X, formerly known as Twitter, has, under the ownership of Elon Musk, dismantled its content-moderation staff, throttled the reach of news publications, and allowed any user to buy blue-check verification, turning what was once considered a badge of trustworthiness on the platform into a signal of support for Musk’s regime. Meta’s Facebook has minimized the number of news articles appearing in users’ feeds, following years of controversy over the company’s role in spreading misinformation. And TikTok, under increased scrutiny in the United States for its parent company’s relationship with the Chinese government, is distancing itself from news content. A little over a decade ago, social media was heralded as a tool of transparency on a global scale for its ability to distribute on-the-ground documentation during the uprisings that became known as the Arab Spring. Now the same platforms appear to be making conflicts hazier rather than clearer. In the days since Hamas’s attacks, we’ve seen with fresh urgency the perils of relying on our feeds for news updates.

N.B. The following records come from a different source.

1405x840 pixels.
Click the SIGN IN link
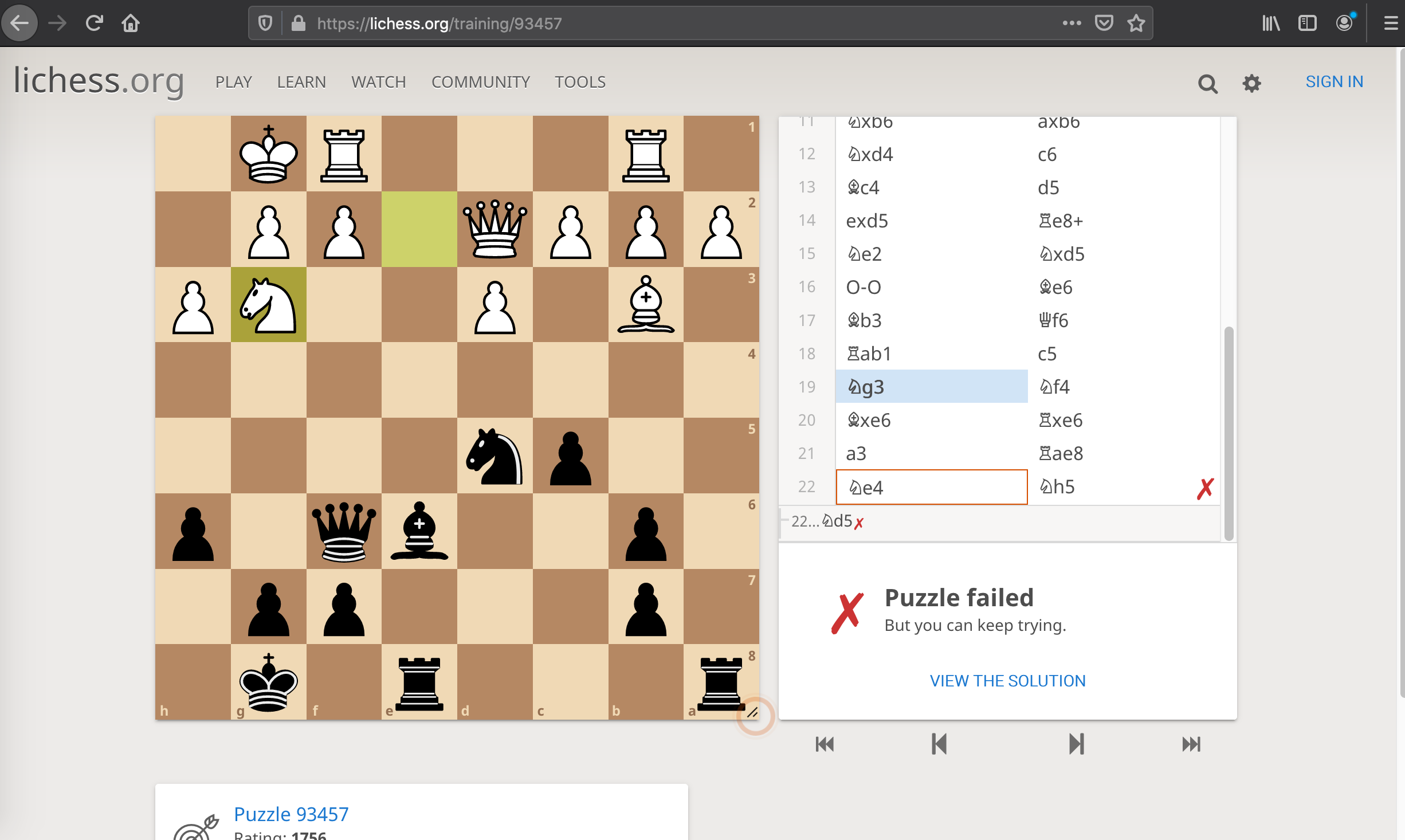pyautogui.click(x=1334, y=81)
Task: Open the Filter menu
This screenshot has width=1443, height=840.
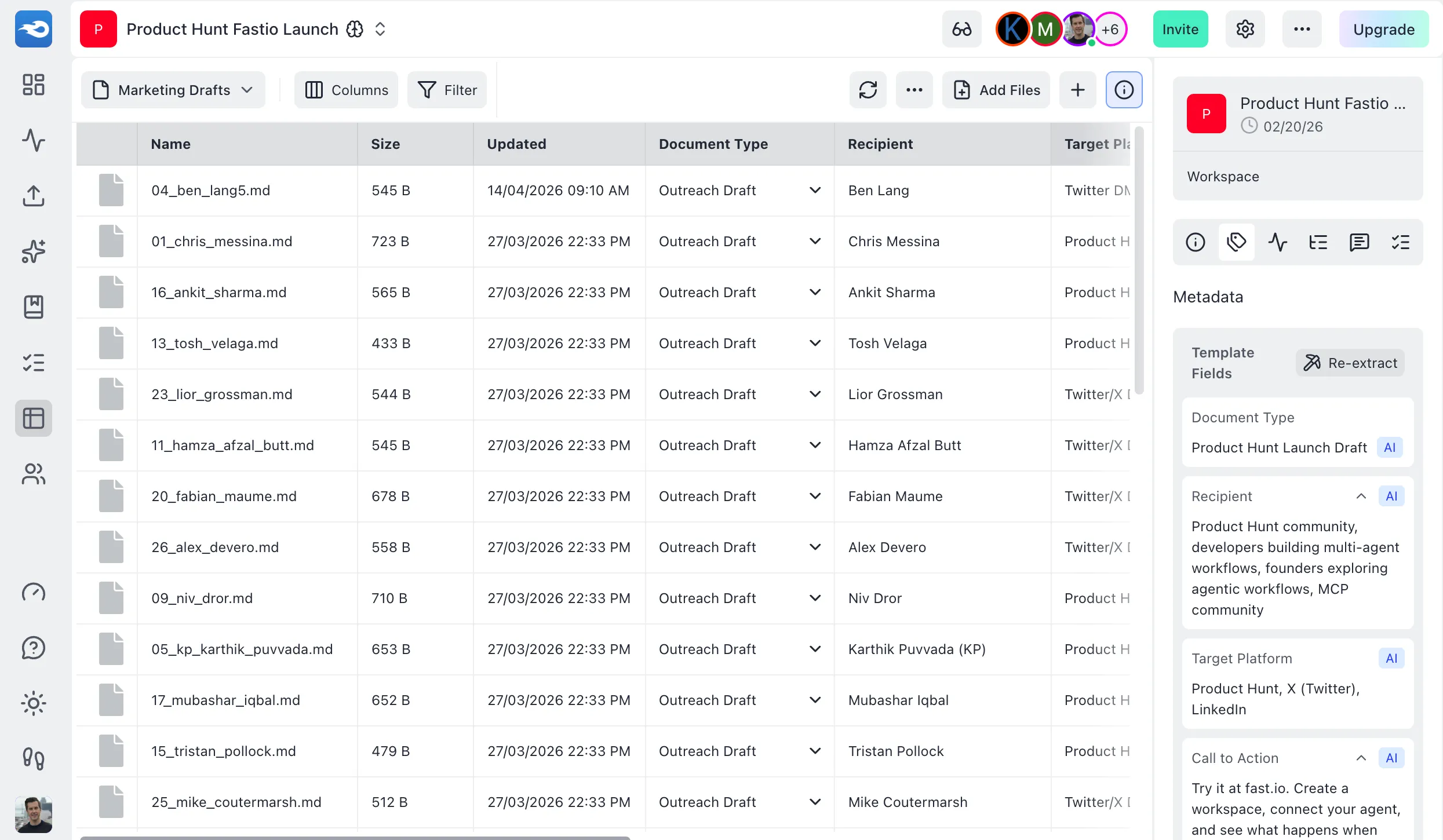Action: [447, 90]
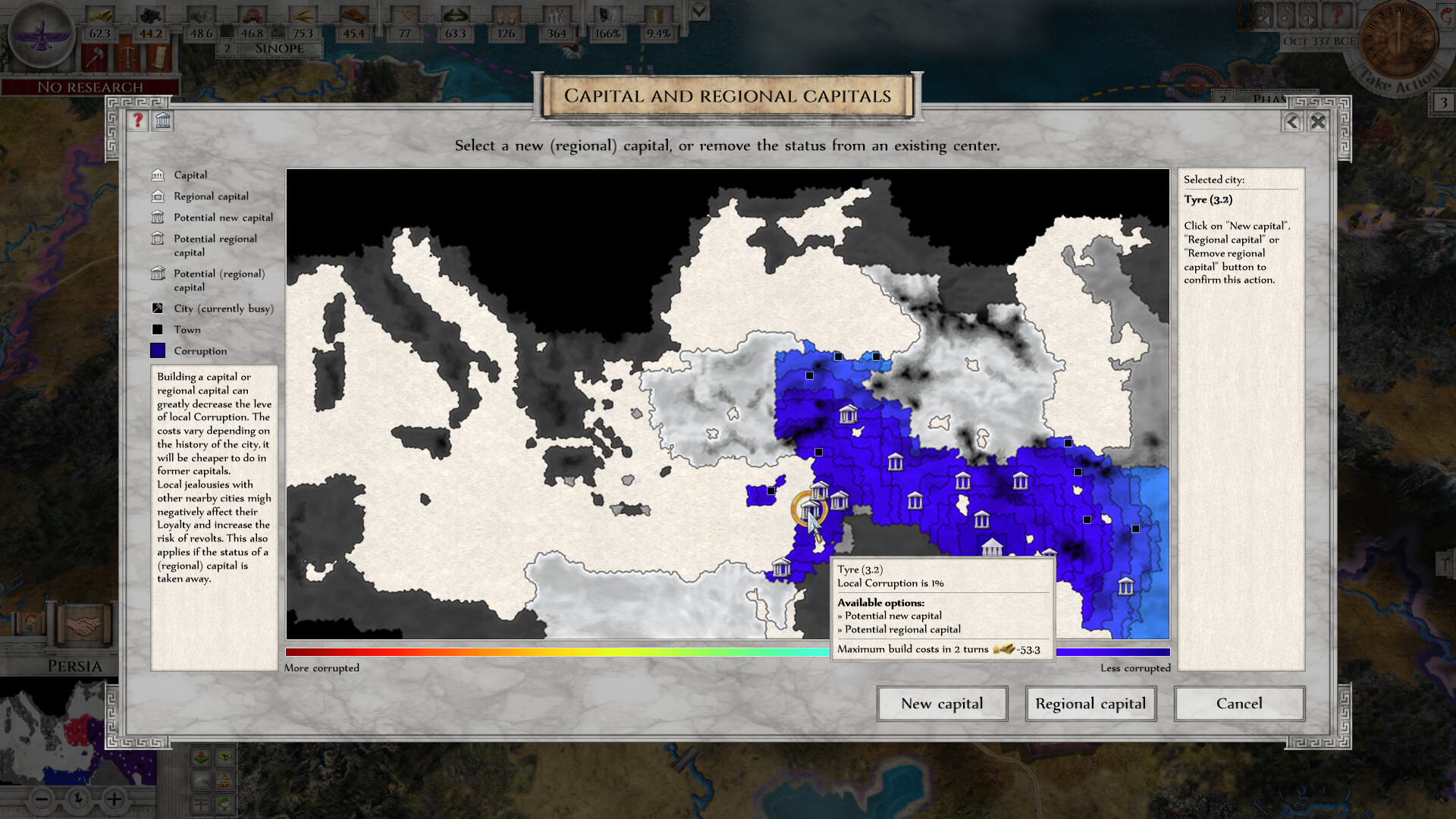Image resolution: width=1456 pixels, height=819 pixels.
Task: Go back using the dialog's left arrow
Action: coord(1291,121)

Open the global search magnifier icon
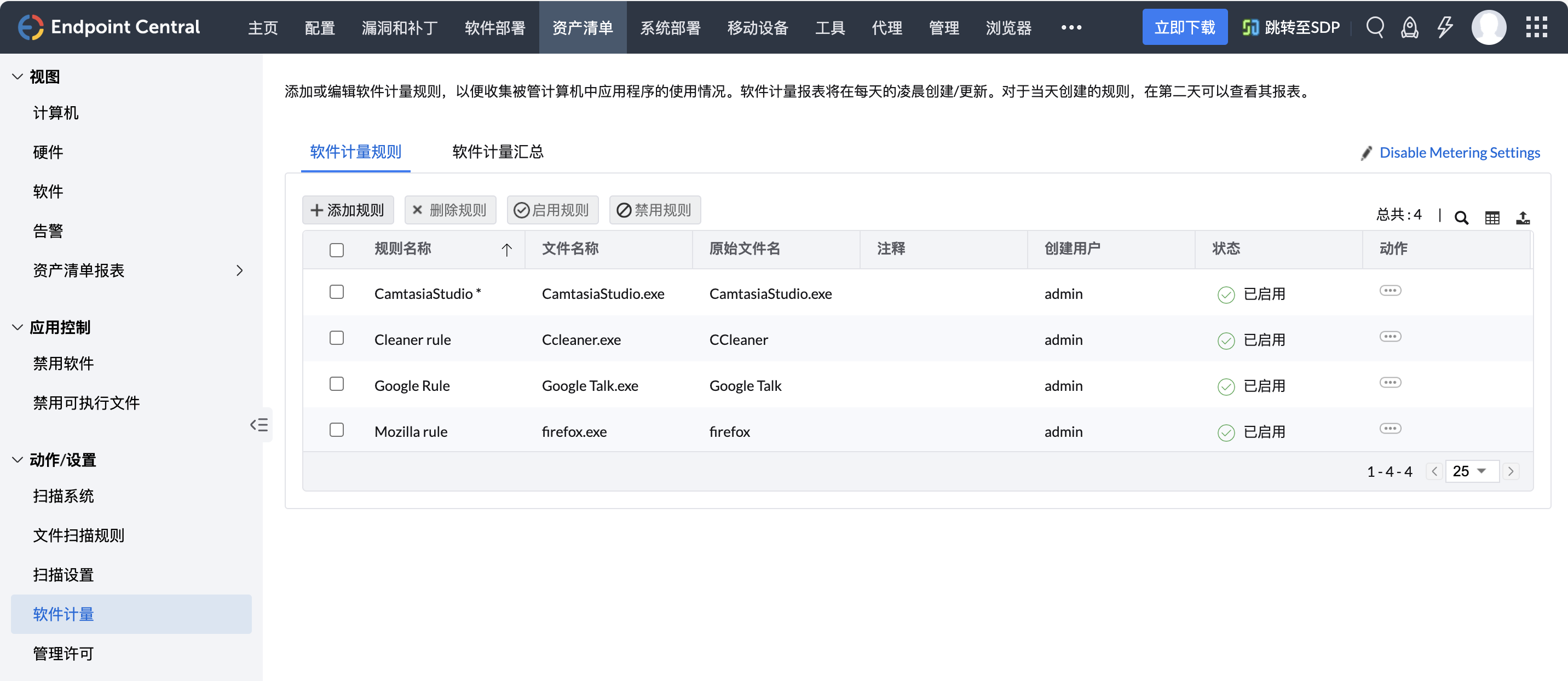click(1375, 27)
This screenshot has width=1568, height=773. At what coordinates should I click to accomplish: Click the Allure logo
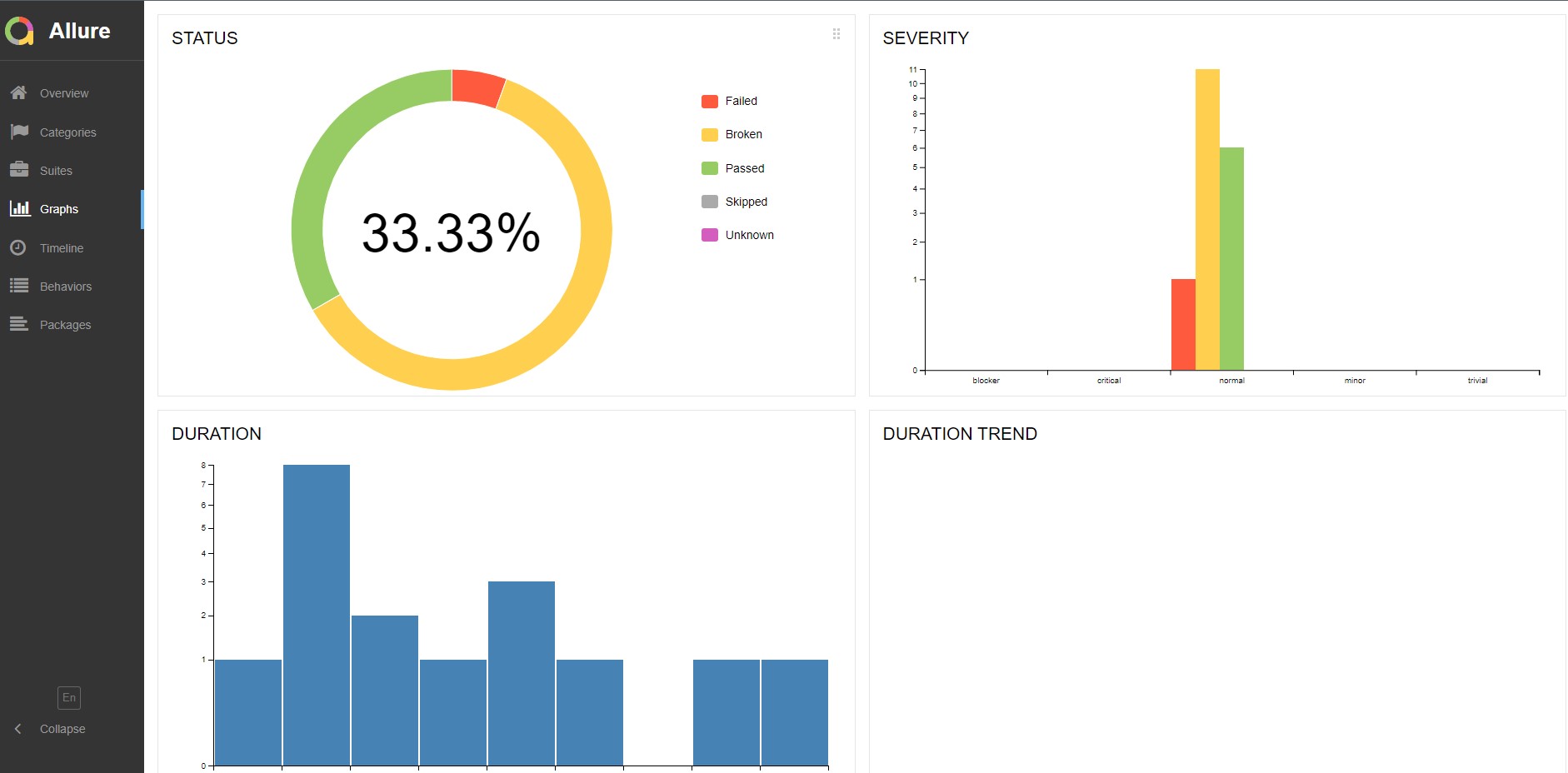tap(58, 31)
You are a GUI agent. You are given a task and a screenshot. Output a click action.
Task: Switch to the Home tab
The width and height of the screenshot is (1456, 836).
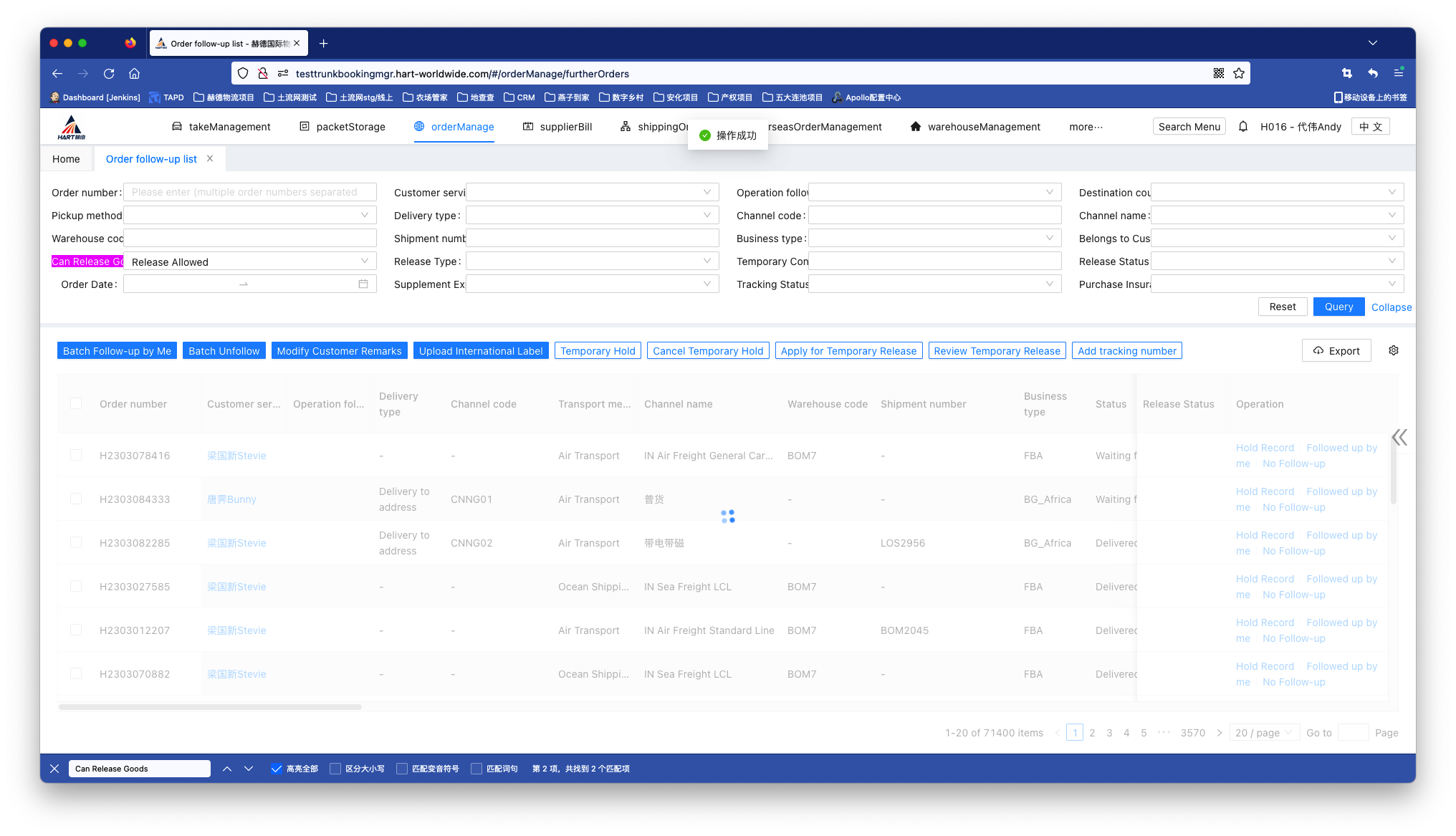click(x=66, y=159)
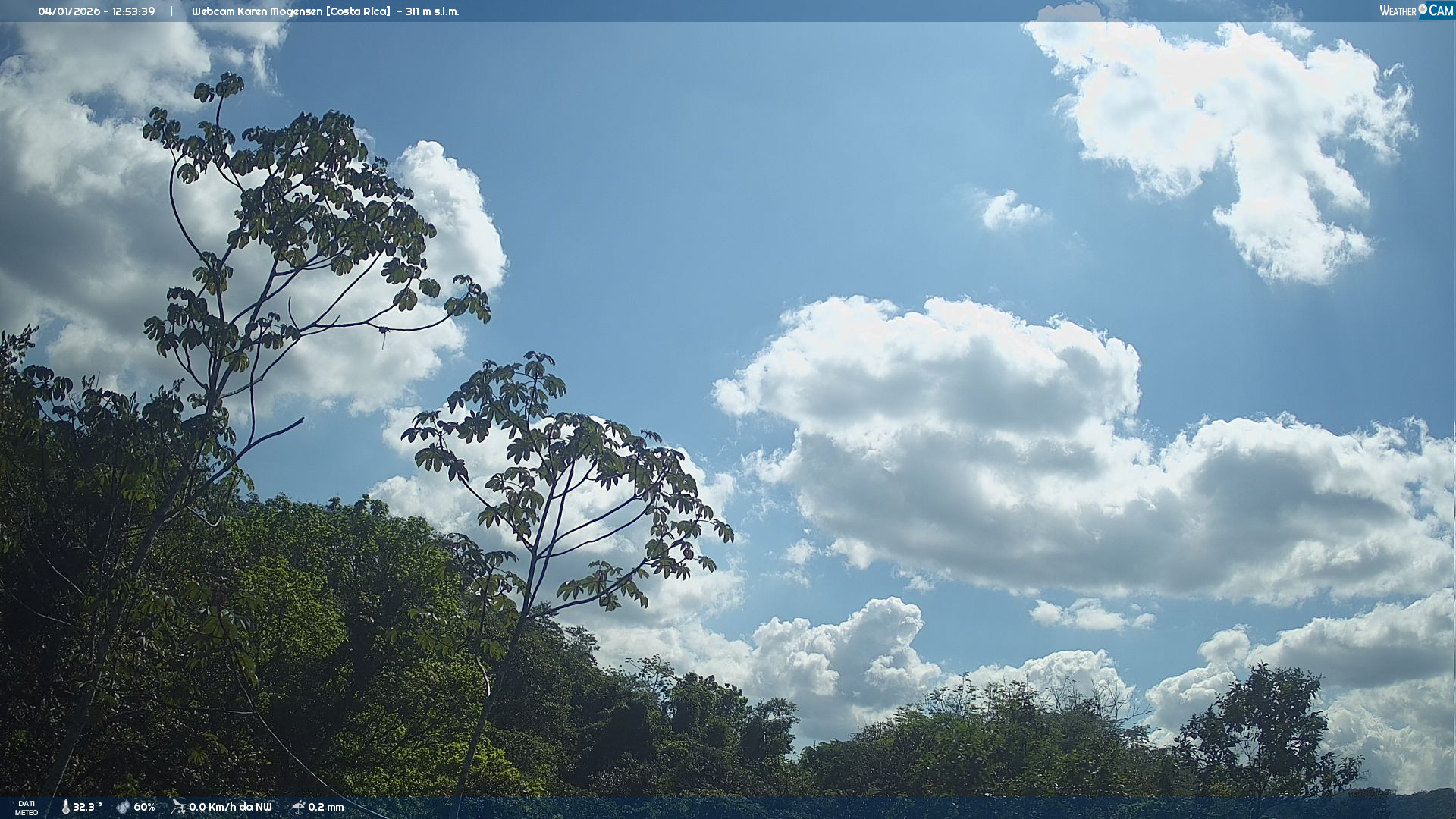
Task: Click the 0.0 Km/h da NW wind reading
Action: [230, 807]
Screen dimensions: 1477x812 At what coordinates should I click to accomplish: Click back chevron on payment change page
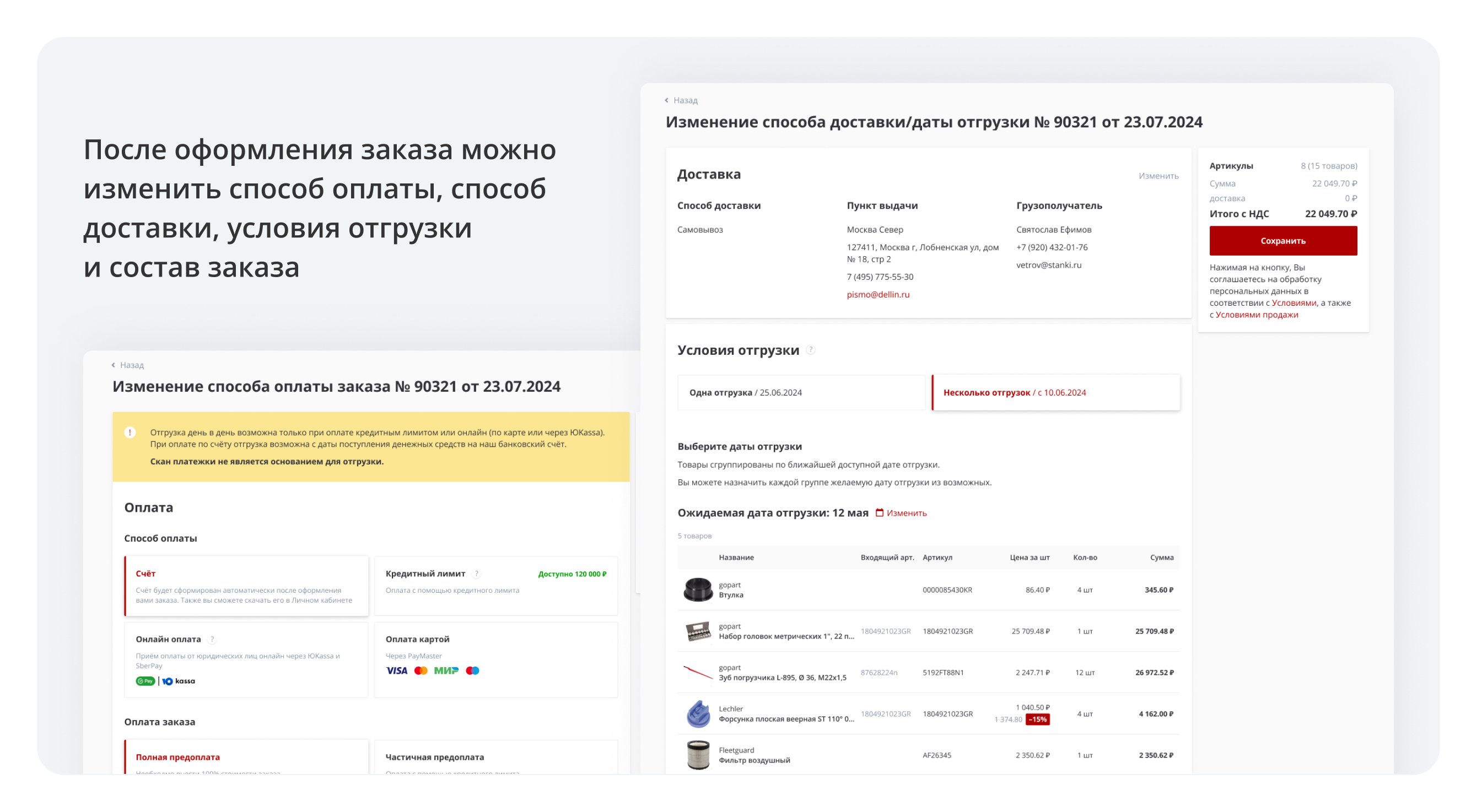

An “algorithmically driven fog of war” is how one journalist described the deluge of disinformation and mislabelled footage on X. Videos from a paragliding accident in South Korea in June of this year, the Syrian civil war in 2014, and a combat video game called Arma 3 have all been falsely labelled as scenes from Israel or Gaza. (Inquiries I sent to X were met with an e-mail reading, “Busy now, please check back later.”) On October 8th, Musk posted a tweet recommending two accounts to follow for information on the conflict, @WarMonitors and @sentdefender, neither of which is a formal media company, but both are paid X subscribers. Later that day, after users pointed out that both accounts regularly post falsities, Musk deleted the recommendation. Where Twitter was once one of the better-moderated digital platforms, X is most trustworthy as a source for finding out what its owner wants you to see.
Facebook used to aggregate content in a “News Feed” and pay media companies to publish stories on its platform. But after years of complicity in disseminating Trumpian lies—about the 2016 election, the covid pandemic, and the January 6th riots—the company has performed an about-face. Whether because of negative public opinion or because of the threat of regulation, it’s clear that promoting news is no longer the goal of any of Meta’s social media. In recent days, my Facebook feed has been overrun with the same spammy entertainment-industry memes that have proliferated on the platform, as if nothing noteworthy were happening in the world beyond. On Instagram, some pro-Palestine users complained of being “shadowbanned”—seemingly cut off without warning from algorithmic promotion—and shared tips for getting around it. (Meta attributed the problem to a “bug.”)
In July, Meta launched its newest social network, Threads, in an attempt to draw users away from Musk’s embattled X. But, unlike X, Threads has shied away from serving as a real-time news aggregator. Last week, Adam Mosseri, the head of Instagram and overseer of Threads, announced that the platform was “not going to get in the way of” news content but was “not going go [sic] to amplify” it, either. He continued, “To do so would be too risky given the maturity of the platform, the downsides of over-promising, and the stakes.” I’ve found Threads more useful than X as a source for news about the Israel-Hamas war. The mood is calmer and more deliberate, and my feed tends to highlight posts that have already drawn engagement from authoritative voices. But I’ve also seen plenty of journalists on Threads griping that they were getting too many algorithmic recommendations and not enough real-time posts. Users of Threads now have the option to switch to a chronologically organized feed. But on the default setting that most people use, there is no guarantee that the platform is showing you the latest information at any given time.